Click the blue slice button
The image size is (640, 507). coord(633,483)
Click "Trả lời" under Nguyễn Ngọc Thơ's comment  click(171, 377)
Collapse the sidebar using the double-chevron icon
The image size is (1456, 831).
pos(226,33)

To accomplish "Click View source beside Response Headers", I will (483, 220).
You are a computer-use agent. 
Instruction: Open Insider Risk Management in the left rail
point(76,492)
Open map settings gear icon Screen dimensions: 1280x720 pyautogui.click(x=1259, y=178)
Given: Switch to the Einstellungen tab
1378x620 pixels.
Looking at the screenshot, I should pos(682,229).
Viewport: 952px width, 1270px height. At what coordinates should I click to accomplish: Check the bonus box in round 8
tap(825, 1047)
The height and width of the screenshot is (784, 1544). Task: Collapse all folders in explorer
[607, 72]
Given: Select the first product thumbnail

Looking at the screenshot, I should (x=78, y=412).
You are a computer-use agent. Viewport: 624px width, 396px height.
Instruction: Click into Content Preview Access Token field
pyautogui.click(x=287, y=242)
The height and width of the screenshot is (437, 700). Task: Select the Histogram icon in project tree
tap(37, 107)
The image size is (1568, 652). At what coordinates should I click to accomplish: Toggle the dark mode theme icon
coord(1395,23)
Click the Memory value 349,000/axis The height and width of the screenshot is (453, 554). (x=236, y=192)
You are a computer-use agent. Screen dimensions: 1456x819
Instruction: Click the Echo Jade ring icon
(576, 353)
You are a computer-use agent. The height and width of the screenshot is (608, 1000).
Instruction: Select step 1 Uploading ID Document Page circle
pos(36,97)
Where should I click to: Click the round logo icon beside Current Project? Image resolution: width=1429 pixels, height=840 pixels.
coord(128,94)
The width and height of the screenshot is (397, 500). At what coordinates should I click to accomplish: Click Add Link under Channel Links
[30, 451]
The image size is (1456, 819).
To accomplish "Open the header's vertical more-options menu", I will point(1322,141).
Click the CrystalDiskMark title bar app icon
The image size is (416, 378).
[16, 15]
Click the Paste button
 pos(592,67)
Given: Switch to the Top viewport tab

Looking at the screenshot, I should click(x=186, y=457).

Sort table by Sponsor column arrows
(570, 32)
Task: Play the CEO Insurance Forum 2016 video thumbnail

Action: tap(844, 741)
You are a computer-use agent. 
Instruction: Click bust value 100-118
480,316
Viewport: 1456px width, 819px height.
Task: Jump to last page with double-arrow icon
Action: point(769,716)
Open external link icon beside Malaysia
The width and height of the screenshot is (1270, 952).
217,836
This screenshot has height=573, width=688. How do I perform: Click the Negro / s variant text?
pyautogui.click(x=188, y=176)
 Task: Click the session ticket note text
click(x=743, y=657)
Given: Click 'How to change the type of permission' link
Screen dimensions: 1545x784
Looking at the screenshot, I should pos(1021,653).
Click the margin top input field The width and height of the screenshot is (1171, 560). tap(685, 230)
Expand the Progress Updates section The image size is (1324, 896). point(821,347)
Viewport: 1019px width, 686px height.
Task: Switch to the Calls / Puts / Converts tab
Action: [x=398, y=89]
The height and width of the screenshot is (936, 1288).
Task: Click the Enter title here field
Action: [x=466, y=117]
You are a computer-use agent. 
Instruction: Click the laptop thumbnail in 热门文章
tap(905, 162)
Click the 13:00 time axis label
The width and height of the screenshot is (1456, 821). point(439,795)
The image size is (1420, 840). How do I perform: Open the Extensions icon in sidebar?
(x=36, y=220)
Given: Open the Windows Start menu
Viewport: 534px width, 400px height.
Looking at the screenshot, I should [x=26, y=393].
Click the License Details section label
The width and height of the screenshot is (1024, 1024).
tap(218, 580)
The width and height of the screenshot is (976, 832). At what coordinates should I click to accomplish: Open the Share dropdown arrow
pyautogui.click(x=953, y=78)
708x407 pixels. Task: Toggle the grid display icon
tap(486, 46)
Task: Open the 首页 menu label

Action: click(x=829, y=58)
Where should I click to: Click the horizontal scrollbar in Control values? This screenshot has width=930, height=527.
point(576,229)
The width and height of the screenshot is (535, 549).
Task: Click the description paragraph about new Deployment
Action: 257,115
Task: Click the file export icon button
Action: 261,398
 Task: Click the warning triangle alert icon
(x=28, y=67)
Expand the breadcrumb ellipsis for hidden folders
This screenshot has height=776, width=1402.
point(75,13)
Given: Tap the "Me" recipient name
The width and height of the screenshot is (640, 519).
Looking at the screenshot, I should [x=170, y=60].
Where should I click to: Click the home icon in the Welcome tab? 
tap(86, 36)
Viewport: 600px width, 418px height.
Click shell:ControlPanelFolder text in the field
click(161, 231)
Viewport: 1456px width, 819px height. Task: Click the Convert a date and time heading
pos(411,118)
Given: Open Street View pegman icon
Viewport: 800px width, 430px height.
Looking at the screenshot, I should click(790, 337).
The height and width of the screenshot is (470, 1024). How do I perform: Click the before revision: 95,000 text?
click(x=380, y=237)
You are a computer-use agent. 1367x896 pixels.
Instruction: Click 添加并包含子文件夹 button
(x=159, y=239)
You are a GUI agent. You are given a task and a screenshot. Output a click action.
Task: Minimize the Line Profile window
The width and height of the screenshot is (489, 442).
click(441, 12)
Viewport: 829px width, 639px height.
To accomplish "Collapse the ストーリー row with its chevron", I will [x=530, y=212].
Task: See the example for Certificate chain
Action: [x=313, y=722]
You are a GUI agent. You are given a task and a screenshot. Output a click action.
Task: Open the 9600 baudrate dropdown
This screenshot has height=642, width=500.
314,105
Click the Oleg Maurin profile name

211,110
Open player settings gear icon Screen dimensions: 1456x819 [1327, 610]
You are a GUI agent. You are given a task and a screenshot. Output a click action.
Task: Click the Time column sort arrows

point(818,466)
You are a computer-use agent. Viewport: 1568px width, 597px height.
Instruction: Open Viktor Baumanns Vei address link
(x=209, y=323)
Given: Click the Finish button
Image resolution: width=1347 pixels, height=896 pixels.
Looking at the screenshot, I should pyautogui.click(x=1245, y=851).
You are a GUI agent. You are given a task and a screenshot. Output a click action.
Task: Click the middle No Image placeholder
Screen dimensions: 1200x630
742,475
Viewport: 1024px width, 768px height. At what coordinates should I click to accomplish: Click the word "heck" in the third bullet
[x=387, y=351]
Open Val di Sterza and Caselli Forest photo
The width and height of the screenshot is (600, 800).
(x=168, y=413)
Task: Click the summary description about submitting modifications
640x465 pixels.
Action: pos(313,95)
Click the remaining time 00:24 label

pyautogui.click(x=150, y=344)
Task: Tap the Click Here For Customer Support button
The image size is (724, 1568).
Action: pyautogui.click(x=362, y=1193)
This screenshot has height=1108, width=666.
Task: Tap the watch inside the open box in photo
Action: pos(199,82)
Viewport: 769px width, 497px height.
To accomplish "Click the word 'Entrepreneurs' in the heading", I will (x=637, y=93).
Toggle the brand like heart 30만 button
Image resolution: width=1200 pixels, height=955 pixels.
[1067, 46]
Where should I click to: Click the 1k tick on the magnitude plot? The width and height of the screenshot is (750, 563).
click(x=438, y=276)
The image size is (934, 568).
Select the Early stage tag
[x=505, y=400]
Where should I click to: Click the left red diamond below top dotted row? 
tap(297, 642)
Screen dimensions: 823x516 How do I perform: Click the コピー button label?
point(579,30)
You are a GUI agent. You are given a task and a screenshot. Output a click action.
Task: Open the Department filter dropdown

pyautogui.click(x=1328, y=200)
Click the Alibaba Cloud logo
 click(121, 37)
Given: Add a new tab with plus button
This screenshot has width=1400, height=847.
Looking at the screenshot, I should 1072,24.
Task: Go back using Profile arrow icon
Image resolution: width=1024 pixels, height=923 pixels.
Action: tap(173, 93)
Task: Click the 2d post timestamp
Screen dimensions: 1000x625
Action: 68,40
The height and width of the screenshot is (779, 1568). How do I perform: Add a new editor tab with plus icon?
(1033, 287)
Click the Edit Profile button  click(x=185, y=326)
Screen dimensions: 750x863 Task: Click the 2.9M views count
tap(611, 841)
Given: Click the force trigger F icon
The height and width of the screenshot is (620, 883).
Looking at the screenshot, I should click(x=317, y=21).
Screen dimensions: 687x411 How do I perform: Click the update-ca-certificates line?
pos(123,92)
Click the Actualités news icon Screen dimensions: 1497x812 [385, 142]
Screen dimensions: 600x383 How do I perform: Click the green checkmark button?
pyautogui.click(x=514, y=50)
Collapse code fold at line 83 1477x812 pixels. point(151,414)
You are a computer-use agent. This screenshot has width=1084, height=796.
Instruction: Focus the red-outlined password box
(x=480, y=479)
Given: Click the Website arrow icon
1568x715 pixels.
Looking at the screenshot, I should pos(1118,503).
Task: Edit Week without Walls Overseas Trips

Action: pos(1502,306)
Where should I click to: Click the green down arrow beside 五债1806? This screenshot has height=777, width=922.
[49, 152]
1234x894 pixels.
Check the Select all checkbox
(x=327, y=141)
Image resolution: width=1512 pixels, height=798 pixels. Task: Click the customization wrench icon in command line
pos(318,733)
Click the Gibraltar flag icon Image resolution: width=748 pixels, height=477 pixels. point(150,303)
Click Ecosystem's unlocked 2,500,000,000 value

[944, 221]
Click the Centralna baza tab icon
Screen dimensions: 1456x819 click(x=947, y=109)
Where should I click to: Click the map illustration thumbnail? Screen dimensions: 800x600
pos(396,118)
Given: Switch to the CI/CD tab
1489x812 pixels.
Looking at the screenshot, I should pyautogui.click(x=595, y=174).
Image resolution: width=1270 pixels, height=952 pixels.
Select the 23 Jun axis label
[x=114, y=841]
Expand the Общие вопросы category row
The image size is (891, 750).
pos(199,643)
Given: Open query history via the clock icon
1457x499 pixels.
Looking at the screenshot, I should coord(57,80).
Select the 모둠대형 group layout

Problem
Please pull out each of the rows above that contains the word "round", copying every such row in full.

Task answer
Viewport: 952px width, 1270px height. At what coordinates should I click to accomplish: Check the bonus box in round 8
Where should I click to: Click the round logo icon beside Current Project? Image resolution: width=1429 pixels, height=840 pixels.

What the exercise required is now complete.